Much of this work can be done automatically. When text is scanned into the Wiki, it can be checked against lists of diseases and drugs. "Malaria," for example, will be automatically tagged as a disease and "penicillin" as a drug. Some symptoms can also be automatically tagged. More complicated are the causes and consequences of diseases: many of these must be annotated by hand.
Terms are tagged with a property so that they will show up in property searches, which look not just for a word but for the relationship the word has to its page. For example, an article on the flu contains the phrase, "Aspirin or acetaminophen helps lower fever and relieve body aches and headaches." This page will show up under a property search with "treated with" as the property and "aspirin" as the value. Such searches are helpful when, for example, users need to know what they might have if they are running a fever, or what viruses they might catch through contact with blood.
After tagging the books in English, the researchers want to do the same in five other languages. In addition to Spanish and Tamil, there is preliminary work being done in Pular, a West African language, and Narayanan hopes to work with French and Wolof, another West African language, in the future. French and Spanish, says Narayanan, would be the first or second language of most of the people he wants to reach.

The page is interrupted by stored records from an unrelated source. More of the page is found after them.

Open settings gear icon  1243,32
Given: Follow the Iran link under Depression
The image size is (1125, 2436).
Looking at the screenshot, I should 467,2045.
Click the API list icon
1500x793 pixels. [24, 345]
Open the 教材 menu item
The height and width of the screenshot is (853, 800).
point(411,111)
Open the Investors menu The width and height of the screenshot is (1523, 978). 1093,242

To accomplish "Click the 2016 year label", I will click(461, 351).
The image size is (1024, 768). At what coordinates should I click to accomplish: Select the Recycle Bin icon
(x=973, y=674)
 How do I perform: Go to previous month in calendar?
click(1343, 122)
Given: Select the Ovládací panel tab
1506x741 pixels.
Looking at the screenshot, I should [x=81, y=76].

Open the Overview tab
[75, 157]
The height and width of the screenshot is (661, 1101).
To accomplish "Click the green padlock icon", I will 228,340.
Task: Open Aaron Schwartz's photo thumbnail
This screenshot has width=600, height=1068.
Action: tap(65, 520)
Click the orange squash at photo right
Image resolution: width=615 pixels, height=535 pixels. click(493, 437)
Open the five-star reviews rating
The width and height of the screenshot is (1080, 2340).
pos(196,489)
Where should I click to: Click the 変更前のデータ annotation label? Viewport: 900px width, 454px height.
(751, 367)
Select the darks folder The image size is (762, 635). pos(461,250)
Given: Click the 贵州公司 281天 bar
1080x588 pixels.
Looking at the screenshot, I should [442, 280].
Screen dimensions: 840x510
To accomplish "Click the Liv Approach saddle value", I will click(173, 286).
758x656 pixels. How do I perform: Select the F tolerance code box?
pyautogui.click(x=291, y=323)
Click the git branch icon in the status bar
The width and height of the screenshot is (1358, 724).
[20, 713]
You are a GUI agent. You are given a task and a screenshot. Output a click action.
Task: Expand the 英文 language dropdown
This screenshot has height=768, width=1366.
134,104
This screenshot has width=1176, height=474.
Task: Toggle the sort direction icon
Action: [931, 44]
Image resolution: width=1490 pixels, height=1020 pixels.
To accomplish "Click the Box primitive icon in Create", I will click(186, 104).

The researchers chose Tamil as one of the first languages to upload to the digital commons because the script and grammar are dramatically different from those used in English and Spanish. Using Tamil, Narayanan hopes to work out low–level technical difficulties with Unicode, the standard that seeks to represent every character in every human language in a standardized way. While they work, the researchers are developing technical tools and extensions to open source software to make their work easier. Many of these tools make uploading PDFs onto their Web site easier, for example by allowing them to move captions and figures around. It is possible that in future, they will develop tools to allow them to use optical character recognition for languages not currently recognized.
Looking Forward
According to a study from New York University, over 90 percent of those who bought Where There Is No Doctor did so to teach or train others, and almost 95 percent bought the book to promote health within a community. While the initial set of online materials is designed to deliver highly personalized information to individual users, Narayanan and his colleagues are also looking forward to community–wide uses. They hope one day to be able to automatically produce flyers, pamphlets, and radio broadcasts with information gleaned from multiple books to respond to specific health threats and every day health problems. Further down the road, the researchers also hope to look into whether video, audio, or text information is most persuasive, particularly for users who are semi–literate.
Narayanan's work is part of a larger effort by Hesperian, funded by the Bill & Melinda Gates Foundation, to update their materials for the 21st century. Hesperian has asked its partners, who translate its materials into local languages, to comment on how efficient the materials are. There will be larger field tests in 2010.
But in the meantime, Narayanan says, "If we can help more people reach [these materials], I construe that as being a great thing. It makes sense to do, and we believe we have something to offer."